You can pool your resources and work on the same project, or split up and take on different tasks in different locations. Money is shared between all players while inventory space and relationships with NPCs are specific to each player. If you’re worried about the game becoming too easy, during farm creation you can adjust the profit margins on all items to keep things challenging.

Playing Stardew Valley multiplayer is such a simple change, but it completely changes the dynamic of the game. While in the base game it’s easy to become overwhelmed and continually run out of time, in multiplayer you can distribute your workload. The speed at which you can get a large crop hoed, planted and watered while working together is exhilarating, even in the early stages of the game.

Stardew Valley

By the third day, we had already managed to plant a large crop, gathered up enough wood to repair the bridge on the beach, and clear out a huge section of overgrown land. Traversing the mines is also considerably faster, allowing tons of ore and stone to be gathered in a short time-frame. For some, playing the game this way might not offer enough challenge as, even with the profit margins shoved way down, gathering materials needed for crafting and building is just so much easier.

You can invite players to an existing farm by building cabins for them to sleep in, but building a new farm with another person is a great multiplayer experience, too. We encountered some lag, with infinite or long loading screens, crashes, characters jumping around, and delayed item drops from cutting down trees and the like. But this is forgivable considering the multiplayer mode is still in beta, and will hopefully be ironed out soon.

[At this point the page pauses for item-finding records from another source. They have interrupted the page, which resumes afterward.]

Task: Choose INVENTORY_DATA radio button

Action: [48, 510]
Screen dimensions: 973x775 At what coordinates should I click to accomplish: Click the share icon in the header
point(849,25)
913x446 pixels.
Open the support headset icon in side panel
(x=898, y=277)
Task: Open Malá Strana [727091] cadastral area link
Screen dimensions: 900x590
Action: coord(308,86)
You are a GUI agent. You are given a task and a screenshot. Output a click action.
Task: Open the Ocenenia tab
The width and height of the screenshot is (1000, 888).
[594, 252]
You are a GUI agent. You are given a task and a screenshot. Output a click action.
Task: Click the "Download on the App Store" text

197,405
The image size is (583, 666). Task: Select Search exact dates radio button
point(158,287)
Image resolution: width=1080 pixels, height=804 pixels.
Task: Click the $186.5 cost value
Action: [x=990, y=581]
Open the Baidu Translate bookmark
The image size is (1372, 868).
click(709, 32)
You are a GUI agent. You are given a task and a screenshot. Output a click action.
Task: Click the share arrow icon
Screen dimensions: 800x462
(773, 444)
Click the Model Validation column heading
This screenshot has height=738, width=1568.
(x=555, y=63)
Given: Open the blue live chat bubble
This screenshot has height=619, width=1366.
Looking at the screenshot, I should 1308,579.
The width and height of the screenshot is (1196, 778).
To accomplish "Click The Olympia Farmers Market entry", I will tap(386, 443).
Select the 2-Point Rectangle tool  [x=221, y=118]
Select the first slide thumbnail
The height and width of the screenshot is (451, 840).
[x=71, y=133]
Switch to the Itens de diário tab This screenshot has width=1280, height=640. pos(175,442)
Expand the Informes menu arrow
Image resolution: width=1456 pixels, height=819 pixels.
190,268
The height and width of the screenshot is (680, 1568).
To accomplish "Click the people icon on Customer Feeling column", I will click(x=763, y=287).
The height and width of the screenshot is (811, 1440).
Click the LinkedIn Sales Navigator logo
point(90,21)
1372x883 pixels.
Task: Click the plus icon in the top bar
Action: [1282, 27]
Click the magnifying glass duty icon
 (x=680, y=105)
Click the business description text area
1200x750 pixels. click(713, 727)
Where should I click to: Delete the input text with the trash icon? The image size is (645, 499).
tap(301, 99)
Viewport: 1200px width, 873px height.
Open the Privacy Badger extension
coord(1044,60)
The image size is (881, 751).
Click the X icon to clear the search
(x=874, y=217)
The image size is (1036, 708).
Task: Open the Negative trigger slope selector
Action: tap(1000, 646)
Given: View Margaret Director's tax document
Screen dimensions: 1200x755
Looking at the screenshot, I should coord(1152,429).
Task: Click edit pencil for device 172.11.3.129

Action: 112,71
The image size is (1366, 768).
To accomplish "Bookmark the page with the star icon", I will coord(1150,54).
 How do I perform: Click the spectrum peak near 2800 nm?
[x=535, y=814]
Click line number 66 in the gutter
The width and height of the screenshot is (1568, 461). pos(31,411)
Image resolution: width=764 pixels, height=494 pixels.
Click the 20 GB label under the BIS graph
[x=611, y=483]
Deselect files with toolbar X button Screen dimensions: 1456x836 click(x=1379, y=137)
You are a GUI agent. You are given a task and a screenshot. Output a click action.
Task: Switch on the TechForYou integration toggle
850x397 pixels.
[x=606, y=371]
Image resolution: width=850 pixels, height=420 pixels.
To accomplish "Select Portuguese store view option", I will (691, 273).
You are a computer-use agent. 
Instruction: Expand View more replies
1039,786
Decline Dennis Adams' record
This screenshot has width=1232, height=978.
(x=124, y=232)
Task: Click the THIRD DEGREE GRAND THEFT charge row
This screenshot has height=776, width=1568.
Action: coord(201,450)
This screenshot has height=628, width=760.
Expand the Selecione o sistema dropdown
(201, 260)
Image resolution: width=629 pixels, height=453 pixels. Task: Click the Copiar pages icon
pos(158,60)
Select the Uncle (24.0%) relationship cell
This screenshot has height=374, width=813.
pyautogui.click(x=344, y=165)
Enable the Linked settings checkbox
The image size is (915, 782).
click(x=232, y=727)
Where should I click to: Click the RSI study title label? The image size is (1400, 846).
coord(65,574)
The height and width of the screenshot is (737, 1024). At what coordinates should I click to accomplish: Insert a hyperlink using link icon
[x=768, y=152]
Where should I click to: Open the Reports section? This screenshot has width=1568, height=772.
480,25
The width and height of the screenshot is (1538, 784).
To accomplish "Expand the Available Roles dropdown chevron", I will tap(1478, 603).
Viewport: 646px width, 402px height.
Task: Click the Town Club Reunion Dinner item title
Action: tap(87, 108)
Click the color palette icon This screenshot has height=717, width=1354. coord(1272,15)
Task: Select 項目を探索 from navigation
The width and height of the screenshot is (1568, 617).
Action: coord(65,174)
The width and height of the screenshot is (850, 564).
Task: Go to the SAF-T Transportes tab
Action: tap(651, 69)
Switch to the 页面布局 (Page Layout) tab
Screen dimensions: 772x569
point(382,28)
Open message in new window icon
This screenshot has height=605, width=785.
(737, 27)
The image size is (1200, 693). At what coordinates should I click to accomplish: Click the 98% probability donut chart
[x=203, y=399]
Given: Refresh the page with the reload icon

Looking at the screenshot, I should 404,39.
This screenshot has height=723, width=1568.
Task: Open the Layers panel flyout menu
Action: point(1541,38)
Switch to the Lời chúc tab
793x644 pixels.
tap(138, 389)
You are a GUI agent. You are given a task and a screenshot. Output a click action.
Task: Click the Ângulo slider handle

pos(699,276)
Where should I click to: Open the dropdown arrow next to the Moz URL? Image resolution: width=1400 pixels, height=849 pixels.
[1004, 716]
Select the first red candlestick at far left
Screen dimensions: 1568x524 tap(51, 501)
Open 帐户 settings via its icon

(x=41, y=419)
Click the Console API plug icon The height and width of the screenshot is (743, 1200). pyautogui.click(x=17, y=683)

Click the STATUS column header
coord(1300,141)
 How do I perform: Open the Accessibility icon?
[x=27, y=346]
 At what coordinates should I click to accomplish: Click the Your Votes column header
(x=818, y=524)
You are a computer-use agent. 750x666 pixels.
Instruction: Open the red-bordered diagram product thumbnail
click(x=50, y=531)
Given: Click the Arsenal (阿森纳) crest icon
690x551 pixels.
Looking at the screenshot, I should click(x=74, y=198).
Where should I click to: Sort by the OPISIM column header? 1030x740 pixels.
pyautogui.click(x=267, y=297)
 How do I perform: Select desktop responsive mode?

There’s more than just multiplayer stuff here, too: this big update also brings in a slew of new single-player features. A new Winter event, the Market Festival, additional character cutscenes and interactions, a mysterious new type of collectible, and horse hats. Hats for your horse. Put a hat on that horse. Just do it. The new multiplayer is the star of the show though, it opens up exciting possibilities and gives players a whole new reason to sink hundreds of hours into their rural farm away from home (or, indeed, expand your jam empire).